BRIDEGROOMS STRIPPED BARE BY THEIR BACHELORETTES
This series of paintings tells the story of a space—not only the pictorial space but also the material surface, the folds, the fasteners, and the hidden scenes embedded in the body of the artwork. The canvas is not a window, but a costume. Beneath the sequins, vinyl, zippers, furs, and snaps—materials commonly worn by male strippers—something waits to be revealed.
These abstract paintings, at first glance, appear to play with color, shape, and texture. But within the folds, behind the buttons, there are hidden figurative images: scenes of bachelorettes undressing grooms in performances charged with sexuality, voyeurism, and ritual. The painting becomes a body, and the viewer is invited to unzip, to unbutton, to undress it.

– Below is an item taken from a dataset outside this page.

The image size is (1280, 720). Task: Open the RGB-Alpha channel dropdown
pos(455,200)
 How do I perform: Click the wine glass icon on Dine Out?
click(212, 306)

The gesture of opening the artwork mimics the behavior of an audience at a strip show—curious, complicit, aroused. What begins as geometric abstraction gives way to narrative figuration. These are paintings to be touched, engaged with, activated. They suggest that looking is never innocent—that every gaze carries desire, that every object hides a story, and that every artwork has a secret that only curiosity can unlock.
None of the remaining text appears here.